Yes, arguable it is both freer and more secure.  Is it as good ast could have been.  No.  Is it better than Saddam's reign, yes.

For Shiite males, I guess it's peachy.  For women and Iraqi Christians, it's worse than under Saddam.

I disagree. Chaldeans had been targeted by sectarian terrorists but overall their situation has improved dramatically.

Patriarch Mar Emanuel III Delli, the Baghdad-based head of the Chaldean Church, was ordained into the College of Cardinals by Pope Benedict XVI at St. Peter’s Basilica in the Vatican today, and the whole event was carried live by Iraq’s national television station for well over an hour.

Al-Iraqiyya TV’s caption for the event was ‘The Symbols of Iraq’ and at one point the camera focused on a man in the audience holding up the Iraqi flag just as Cardinal Delli was named.

It was a very moving ceremony, and it was especially refreshing to find Iraq’s official media highlighting the event and describing the Chaldean patriarch as a national ‘symbol’. The channel even skipped the Muslim midday call to prayer in order to keep transmitting the proceedings, which were conducted in Latin but were translated into Arabic by a presenter.

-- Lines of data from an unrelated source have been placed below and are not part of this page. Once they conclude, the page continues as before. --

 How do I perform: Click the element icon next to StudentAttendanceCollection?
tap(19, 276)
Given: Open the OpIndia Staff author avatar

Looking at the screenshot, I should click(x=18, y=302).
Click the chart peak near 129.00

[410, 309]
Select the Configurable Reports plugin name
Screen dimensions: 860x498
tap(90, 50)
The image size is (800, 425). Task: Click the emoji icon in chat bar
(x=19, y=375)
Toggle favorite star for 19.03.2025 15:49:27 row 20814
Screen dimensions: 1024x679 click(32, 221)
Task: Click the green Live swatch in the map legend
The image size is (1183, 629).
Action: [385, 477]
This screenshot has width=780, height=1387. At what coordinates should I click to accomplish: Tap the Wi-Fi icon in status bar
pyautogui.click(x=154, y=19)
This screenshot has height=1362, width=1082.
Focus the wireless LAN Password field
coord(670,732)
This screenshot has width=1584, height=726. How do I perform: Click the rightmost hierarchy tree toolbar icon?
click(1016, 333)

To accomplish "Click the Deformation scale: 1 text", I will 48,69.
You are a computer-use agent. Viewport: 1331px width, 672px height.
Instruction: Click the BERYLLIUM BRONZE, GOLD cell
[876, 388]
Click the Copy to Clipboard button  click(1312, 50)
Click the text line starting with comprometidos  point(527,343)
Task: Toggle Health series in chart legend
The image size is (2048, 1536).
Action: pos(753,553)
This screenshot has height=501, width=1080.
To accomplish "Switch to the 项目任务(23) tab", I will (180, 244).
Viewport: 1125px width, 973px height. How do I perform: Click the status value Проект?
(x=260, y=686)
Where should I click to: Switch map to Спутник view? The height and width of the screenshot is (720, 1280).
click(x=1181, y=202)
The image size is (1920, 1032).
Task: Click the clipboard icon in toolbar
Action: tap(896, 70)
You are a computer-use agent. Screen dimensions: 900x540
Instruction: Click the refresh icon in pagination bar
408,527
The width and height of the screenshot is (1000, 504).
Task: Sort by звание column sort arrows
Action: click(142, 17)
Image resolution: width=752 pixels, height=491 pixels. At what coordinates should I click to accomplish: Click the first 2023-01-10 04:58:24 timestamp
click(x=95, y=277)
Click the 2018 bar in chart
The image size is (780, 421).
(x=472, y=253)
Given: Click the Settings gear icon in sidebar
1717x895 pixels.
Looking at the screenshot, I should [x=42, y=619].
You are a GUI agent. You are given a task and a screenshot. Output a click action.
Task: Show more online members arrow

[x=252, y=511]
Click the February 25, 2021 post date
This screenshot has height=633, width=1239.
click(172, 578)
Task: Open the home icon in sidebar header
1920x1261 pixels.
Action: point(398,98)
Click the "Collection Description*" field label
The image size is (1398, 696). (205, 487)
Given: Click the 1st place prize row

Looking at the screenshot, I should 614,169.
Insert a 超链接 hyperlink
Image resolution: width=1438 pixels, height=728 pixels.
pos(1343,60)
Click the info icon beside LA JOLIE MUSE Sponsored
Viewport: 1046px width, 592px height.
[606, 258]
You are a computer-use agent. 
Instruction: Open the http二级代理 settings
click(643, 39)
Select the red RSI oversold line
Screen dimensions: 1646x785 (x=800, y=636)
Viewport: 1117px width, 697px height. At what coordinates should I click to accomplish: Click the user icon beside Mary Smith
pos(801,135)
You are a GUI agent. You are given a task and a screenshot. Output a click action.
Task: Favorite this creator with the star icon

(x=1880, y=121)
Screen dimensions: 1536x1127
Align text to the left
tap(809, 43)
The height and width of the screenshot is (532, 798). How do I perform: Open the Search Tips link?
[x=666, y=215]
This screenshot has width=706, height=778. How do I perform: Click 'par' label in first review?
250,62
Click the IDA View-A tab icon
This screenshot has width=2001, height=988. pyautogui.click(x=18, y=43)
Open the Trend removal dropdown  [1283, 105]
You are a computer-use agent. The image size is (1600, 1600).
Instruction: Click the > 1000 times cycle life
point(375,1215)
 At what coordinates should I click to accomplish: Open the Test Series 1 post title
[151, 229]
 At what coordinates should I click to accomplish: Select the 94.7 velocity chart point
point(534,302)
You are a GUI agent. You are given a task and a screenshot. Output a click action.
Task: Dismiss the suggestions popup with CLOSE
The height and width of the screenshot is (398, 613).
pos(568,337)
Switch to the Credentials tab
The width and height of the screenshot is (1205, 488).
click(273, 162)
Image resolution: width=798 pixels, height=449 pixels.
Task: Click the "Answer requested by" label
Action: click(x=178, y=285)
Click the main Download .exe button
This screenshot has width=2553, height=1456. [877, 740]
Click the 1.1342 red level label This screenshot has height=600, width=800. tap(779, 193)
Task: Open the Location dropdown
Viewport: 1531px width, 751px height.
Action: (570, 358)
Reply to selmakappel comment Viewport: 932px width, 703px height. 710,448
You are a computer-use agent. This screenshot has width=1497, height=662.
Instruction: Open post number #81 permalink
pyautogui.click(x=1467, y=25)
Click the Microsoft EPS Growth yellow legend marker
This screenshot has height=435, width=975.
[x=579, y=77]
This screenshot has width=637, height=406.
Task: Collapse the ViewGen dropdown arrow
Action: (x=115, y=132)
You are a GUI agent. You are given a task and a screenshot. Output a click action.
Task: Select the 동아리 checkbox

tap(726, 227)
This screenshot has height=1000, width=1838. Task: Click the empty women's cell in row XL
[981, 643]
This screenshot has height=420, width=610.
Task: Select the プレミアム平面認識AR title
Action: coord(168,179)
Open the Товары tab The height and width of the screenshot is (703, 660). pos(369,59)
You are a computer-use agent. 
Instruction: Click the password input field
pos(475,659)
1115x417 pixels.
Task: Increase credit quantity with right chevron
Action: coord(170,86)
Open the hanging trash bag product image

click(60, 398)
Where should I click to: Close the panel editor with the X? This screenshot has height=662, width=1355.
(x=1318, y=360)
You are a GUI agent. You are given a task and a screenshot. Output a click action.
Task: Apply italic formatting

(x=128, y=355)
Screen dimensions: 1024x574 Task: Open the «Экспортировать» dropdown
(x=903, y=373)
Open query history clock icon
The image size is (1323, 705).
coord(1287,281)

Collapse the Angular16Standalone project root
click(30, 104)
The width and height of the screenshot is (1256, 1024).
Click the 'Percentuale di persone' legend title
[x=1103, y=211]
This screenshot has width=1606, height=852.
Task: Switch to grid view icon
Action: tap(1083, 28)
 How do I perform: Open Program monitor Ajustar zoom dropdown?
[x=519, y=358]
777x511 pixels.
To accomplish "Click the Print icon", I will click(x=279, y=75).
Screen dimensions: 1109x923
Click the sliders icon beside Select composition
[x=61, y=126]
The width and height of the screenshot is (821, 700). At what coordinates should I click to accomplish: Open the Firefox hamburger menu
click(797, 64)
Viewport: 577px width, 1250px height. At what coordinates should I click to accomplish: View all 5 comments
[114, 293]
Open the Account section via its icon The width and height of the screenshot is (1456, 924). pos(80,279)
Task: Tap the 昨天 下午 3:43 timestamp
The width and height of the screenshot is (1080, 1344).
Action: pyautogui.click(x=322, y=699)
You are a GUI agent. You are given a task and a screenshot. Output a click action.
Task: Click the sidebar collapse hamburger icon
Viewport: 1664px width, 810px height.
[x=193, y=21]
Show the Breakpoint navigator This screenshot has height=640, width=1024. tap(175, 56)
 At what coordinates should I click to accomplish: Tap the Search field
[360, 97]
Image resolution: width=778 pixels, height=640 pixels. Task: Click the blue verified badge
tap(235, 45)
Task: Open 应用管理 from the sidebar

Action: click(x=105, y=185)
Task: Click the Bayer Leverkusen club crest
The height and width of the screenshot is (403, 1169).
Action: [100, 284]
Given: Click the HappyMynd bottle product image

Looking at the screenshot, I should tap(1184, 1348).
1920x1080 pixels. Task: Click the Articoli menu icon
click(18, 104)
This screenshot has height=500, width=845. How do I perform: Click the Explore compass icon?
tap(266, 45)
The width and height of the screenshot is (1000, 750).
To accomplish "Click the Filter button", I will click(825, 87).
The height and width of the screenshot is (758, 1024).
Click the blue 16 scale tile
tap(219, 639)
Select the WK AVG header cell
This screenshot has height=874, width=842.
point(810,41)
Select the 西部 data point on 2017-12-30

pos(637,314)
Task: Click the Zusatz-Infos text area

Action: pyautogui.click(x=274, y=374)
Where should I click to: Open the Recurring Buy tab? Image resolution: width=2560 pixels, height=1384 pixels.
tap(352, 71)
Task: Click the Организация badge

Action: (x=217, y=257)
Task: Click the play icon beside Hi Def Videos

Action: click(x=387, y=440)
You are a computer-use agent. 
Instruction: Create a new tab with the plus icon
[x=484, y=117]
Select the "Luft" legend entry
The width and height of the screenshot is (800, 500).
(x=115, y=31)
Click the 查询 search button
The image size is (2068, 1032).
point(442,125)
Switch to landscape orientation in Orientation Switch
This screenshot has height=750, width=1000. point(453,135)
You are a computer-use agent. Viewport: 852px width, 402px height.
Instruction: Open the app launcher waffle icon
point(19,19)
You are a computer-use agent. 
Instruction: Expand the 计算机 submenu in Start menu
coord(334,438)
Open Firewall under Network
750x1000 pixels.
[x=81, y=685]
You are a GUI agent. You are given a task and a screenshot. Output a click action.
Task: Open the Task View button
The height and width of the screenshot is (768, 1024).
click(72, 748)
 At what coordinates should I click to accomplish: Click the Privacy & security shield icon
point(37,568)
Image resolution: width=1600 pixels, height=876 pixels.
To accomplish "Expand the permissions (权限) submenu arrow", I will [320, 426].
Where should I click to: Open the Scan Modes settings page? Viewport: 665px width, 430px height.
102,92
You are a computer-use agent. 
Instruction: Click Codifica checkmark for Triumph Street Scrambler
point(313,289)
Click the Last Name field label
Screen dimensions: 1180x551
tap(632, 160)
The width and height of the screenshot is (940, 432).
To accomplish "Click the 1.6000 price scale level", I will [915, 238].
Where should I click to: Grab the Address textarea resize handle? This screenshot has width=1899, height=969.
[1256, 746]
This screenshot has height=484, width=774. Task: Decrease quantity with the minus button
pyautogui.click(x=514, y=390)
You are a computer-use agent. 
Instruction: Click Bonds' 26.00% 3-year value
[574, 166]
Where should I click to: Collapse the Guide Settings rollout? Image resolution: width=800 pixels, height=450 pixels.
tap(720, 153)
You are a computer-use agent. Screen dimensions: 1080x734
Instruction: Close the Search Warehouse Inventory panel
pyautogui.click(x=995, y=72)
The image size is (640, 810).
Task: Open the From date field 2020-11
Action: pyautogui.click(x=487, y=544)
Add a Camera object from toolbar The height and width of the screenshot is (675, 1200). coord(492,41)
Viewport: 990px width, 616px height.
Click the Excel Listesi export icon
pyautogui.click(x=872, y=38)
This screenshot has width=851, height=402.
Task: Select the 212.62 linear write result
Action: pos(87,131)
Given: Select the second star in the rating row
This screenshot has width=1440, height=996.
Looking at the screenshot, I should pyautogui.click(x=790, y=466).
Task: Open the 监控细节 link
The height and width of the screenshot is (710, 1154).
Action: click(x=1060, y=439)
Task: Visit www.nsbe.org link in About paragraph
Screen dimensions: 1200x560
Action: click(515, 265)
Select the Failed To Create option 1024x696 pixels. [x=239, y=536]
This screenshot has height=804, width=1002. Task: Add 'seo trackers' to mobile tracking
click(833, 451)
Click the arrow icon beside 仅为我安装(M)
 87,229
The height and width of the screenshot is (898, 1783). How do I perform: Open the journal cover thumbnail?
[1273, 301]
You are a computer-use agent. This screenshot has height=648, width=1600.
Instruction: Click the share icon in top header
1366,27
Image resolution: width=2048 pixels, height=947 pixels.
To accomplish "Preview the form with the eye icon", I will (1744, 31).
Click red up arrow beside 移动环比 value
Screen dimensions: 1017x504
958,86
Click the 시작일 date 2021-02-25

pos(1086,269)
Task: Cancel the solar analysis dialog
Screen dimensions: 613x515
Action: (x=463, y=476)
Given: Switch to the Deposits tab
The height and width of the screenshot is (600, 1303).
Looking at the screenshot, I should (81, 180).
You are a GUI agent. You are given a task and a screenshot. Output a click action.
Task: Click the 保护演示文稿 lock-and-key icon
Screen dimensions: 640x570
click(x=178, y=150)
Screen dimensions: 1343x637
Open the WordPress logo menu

This is the power of the New Iraq whereby a predominately Muslim nation takes pride in its Mosul-born son making it to one of the highest bodies of the Roman Catholic Church.

Some assume that the Saddam regime was accommodating of Iraq’s Christians, citing Saddam’s foreign minister Tareq Aziz as an example of that trait. But Aziz’s original name was too ‘Christian’ sounding so he Sunnized it in order to be accepted. Hence, Christians were tolerated under Saddam’s Iraq, while nowadays their accomplishments are being positively celebrated by the New Iraq. That’s a world of difference.

I have to admit that I choked up when I saw the Iraqi flag being waved, but it is still the Ba’athist Arab Nationalist flag with the ‘Allah is Great’ slogan—Saddam’s addition—inscribed upon it. Isn’t it odd that such a flag was being displayed inside St. Peter’s? Doesn’t Iraq deserve a flag that wouldn’t grate against the sensitivities of its non-Muslim citizens?

Congratulations to Patriarch Delli and the Chaldeans and to all Iraqis on this day. What a stark contrast this New Iraq presents to a xenophobic states like Saudi Arabia and other racist regimes in the region!